One of the lessons I have learned in a long investment career is not to overreact to headlines since ultimate outcomes frequently differ from initial indications. We may currently be experiencing a great example of this phenomenon with regard to income and wealth inequality. I wrote a white paper on this topic several years ago and remain very concerned that inequality will rend the social fabric of our country. However, there have been innumerable dystopian articles since the onset of the pandemic predicting a dramatic expansion in the already large gap between the haves and have-nots. It is too early to make a definitive call because a great deal of income and wealth data is not available for some time following year-end. However, early indications are that income and wealth dispersion did not change much during the pandemic.

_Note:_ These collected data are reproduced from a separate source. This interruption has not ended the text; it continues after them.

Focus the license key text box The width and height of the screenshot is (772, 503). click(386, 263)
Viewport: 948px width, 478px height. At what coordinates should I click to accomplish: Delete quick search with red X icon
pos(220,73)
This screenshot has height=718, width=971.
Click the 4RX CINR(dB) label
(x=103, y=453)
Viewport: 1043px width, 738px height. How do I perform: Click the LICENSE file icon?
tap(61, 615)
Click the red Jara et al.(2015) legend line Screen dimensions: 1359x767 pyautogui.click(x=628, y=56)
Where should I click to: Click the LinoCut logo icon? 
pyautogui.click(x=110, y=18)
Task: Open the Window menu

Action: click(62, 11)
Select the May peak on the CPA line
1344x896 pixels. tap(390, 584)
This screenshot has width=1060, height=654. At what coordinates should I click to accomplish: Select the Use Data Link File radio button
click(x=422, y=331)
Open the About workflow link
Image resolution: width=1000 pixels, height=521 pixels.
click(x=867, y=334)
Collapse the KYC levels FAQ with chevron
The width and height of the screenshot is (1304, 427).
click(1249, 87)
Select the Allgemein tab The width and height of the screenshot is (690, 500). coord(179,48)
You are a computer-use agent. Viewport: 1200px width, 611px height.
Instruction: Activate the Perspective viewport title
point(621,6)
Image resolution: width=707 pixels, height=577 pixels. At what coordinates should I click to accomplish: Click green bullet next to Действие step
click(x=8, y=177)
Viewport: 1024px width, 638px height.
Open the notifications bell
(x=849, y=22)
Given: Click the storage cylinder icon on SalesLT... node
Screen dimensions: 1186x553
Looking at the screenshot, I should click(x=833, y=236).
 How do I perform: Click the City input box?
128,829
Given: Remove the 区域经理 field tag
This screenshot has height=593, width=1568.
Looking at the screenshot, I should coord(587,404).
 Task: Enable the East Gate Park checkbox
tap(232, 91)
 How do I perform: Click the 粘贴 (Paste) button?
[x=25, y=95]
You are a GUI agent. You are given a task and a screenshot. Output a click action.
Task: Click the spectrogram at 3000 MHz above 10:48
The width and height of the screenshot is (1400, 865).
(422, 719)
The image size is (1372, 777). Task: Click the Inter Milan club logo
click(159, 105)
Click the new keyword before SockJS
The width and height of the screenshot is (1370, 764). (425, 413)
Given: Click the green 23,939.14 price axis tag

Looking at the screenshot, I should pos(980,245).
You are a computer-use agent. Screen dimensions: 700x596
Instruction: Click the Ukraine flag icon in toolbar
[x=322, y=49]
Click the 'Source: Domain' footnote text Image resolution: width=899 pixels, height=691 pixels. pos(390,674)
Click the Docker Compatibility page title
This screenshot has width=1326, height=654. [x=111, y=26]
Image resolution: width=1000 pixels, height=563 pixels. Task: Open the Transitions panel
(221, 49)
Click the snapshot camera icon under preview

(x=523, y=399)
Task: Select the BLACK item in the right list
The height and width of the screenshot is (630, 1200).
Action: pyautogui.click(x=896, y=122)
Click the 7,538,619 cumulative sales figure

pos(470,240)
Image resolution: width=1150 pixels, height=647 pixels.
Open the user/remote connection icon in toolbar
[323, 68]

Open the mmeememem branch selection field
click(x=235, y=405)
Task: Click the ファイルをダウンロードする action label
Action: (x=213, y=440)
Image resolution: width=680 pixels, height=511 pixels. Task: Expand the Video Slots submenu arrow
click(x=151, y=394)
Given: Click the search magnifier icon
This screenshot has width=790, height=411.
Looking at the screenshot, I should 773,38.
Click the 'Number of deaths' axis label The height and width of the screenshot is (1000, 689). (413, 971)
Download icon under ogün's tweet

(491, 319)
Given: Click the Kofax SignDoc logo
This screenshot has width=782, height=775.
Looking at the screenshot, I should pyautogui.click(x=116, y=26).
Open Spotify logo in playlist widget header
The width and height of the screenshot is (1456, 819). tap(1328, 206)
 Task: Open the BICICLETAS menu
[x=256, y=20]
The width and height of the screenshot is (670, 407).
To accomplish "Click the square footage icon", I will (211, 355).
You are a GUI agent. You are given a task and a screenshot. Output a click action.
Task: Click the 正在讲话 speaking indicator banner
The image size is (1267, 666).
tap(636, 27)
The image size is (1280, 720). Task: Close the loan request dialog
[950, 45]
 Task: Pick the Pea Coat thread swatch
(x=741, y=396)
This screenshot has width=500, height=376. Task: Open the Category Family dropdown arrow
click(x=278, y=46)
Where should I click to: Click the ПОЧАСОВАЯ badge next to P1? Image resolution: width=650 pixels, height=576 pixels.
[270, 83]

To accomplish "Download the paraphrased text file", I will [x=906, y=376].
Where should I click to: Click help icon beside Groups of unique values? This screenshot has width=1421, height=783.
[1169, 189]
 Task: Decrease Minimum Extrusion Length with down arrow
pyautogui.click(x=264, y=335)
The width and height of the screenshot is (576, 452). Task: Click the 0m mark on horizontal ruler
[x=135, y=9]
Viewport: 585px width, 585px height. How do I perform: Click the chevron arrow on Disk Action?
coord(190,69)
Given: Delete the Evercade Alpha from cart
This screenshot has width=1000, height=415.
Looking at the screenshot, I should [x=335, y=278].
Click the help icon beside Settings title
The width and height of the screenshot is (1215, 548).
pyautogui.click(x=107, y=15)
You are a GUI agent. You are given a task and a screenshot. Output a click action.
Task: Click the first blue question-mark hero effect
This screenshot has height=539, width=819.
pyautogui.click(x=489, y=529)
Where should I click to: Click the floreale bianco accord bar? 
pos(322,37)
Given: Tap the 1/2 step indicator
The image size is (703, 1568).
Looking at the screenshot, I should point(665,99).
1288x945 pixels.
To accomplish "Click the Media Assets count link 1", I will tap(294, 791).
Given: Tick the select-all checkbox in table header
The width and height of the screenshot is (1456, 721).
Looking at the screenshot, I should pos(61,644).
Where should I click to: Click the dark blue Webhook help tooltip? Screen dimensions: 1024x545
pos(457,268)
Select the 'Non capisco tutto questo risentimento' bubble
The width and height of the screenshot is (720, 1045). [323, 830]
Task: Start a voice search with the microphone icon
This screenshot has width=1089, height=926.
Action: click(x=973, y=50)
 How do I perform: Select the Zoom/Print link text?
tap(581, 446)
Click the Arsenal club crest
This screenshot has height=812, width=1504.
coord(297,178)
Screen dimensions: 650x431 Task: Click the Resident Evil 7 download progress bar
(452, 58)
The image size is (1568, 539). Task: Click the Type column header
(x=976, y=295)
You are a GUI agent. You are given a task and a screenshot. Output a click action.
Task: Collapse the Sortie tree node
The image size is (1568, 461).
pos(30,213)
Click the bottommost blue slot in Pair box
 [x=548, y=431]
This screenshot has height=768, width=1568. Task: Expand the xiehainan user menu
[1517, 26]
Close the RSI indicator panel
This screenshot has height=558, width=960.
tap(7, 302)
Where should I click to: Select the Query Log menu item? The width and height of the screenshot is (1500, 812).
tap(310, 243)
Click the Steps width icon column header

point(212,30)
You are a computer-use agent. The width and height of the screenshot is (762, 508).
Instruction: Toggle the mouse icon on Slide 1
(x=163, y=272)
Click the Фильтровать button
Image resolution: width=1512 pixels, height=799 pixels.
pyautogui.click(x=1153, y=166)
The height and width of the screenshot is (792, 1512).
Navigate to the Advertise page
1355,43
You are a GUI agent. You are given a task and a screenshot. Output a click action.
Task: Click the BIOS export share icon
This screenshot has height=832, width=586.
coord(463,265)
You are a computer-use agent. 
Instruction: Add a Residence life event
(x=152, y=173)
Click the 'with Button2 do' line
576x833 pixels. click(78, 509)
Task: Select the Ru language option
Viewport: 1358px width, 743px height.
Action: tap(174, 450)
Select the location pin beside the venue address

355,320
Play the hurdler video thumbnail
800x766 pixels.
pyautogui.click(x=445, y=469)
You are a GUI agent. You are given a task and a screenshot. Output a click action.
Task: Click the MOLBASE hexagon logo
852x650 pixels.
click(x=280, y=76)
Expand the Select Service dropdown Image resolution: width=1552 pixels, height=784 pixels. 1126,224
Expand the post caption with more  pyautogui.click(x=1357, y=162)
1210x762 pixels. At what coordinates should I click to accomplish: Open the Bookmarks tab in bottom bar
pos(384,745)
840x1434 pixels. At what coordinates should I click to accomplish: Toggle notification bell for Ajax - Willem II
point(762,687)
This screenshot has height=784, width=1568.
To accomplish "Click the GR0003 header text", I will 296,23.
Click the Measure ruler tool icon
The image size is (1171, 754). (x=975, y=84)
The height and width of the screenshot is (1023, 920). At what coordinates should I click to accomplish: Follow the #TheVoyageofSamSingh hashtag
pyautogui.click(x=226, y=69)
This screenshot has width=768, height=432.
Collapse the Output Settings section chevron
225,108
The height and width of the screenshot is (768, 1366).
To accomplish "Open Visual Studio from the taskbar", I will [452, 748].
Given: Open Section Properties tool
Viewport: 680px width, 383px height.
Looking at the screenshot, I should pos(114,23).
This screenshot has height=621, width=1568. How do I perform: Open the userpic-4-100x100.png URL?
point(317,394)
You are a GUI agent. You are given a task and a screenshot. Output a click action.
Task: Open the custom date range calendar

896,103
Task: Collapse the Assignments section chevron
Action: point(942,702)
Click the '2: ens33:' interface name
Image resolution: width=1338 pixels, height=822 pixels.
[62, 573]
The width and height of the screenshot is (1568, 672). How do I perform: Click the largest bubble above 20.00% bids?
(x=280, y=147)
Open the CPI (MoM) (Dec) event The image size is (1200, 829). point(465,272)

This table depicts the percentage of total household income earned by each of five quintiles:
Share of Household Income By Quintile (%)
Note that there has been very little change in recent years.
The next chart illustrates the dispersion of wealth, and once again, the overall changes were not dramatic. As indicated, the share of the top 1% did rise from 30.9% to 32.1%. However, the share of the bottom 50% increased from 1.6% to 2%. The available data does not yet allow for a detailed look at changes in wealth within the bottom 50% and it may well be that the gap widened significantly between those at the very bottom and those closer to the mid-point. And, I do not want to minimize the fact that the top 1% controls 32% of wealth as compared to just 2% for the bottom half of the population. So, while we still have a serious inequality issue, the preliminary evidence does not confirm the darkest predictions.
These outcomes seem counterintuitive for several reasons. First, the stock market has risen 45% since December of 2019 and roughly 89% of all equities are owned by the top 10% of the income distribution. Similarly, home prices increased 25% during the same period but only 36% of those in lower income brackets own a home as compared to 85% for higher income levels. Finally, most white collar positions were preserved during the pandemic whereas many public-facing jobs were impacted by lockdowns.
There are two missing pieces of the puzzle. The first is the variety of government stimulus programs, several trillion dollars of which were directed to individuals and families in the form of stimulus checks and unemployment benefits. The impact of these payments can best be seen in household checking account balances that increased by about $2.4 trillion or 210% between the 4th quarter of 2019 and the 2nd quarter of 2021. While balances by income level are not available, those in the bottom half of the income distribution were significant beneficiaries of this growth in that checking account balances represent a larger share of their net worth than is the case for upper income individuals who concentrate more of their assets in equities. Moreover, those with higher incomes were generally not eligible for these programs. While there are legitimate long term questions as to how we ultimately pay for the stimulus programs, this seems to be an instance (rare?) in which we can say that a government program largely accomplished its objective. The second key explanation for the relative stability of inequality is that wages increased by more than 9% since the onset of Covid-19.
I remain very concerned about inequality and it is important to note that the stimulus programs have now ended. Moreover, the ultimate conclusion may change as income and wealth data rolls in over the next year. However, at least for the moment, this is confirmation that we should not succumb to pessimistic headlines.